I read a pro comment, and i go like " yeah that's true"
And then i read a contra comment, and i go like "give it to them, you're absolutely right"

It would be nice if more gaming companies made games that support Linux, so driver support would improve...
But one of the things i like about Linux is the philosophy, and ea games doesn't think like many of us do.

Carpentr
May 21st, 2012, 12:39 AM
Allot of +1's for you guys, and a -1 for one guy (guess who) but i can't make up my mind about it.

I read a pro comment, and i go like " yeah that's true"
And then i read a contra comment, and i go like "give it to them, you're absolutely right"

It would be nice if more gaming companies made games that support Linux, so driver support would improve...
But one of the things i like about Linux is the philosophy, and ea games doesn't think like many of us do.

I see your point. I think that is the problem with any large company or corporation that produces games. They will still want to put DRM in their games, etc. They have investors they need to please and I don't think that ever will change. That is if they ever decide to support Linux games in the first place. If they ever do come to Linux the reality is that they will do what they want. There are always possibilites, though (SOE reversing the decision to shutdown the Mac version of EQ).

Bandit
May 21st, 2012, 12:49 AM
You don't show you're a market that matters by meekly accepting everything. Browser links are an absolute insult! It says that they don't take us seriously.

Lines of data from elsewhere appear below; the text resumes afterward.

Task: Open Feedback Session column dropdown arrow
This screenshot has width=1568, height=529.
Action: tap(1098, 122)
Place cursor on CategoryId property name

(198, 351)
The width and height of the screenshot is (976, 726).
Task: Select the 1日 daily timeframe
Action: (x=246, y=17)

I don't expect anything major, but I'd have preferred announcements with screenshots of one of their smallest minor Windows titles coming soon to this crap. It's almost as bad as if they'd just said they were working on improving WINE compatibility.

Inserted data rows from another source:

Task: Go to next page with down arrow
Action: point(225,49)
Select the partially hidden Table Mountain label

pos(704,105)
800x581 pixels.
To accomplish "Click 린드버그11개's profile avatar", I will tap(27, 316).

Seriously.. Your rant smells like another OMGPPP EA didnt give us Madden and NFS for free.

These rant threads should just be closed..

rai4shu2
May 21st, 2012, 01:34 AM
It's the proverbial foot in the door. Now we can say things like:

Ubuntu: A serious OS that is supported by gaming companies like EA.

If people then suddenly decide they want to play Mass Effect 3 in Ubuntu (and what a satisfying ending, huh?), then they'll nag EA with bug reports when they can't do that. The more pressure on them to produce for us, the better.

JDShu
May 21st, 2012, 01:57 AM
EA just wants to catch themselves a couple of whales (http://en.wikipedia.org/wiki/High_roller) for free. That's all it is.

KiwiNZ
May 21st, 2012, 02:00 AM
EA just wants to catch themselves a couple of whales (http://en.wikipedia.org/wiki/High_roller) for free. That's all it is.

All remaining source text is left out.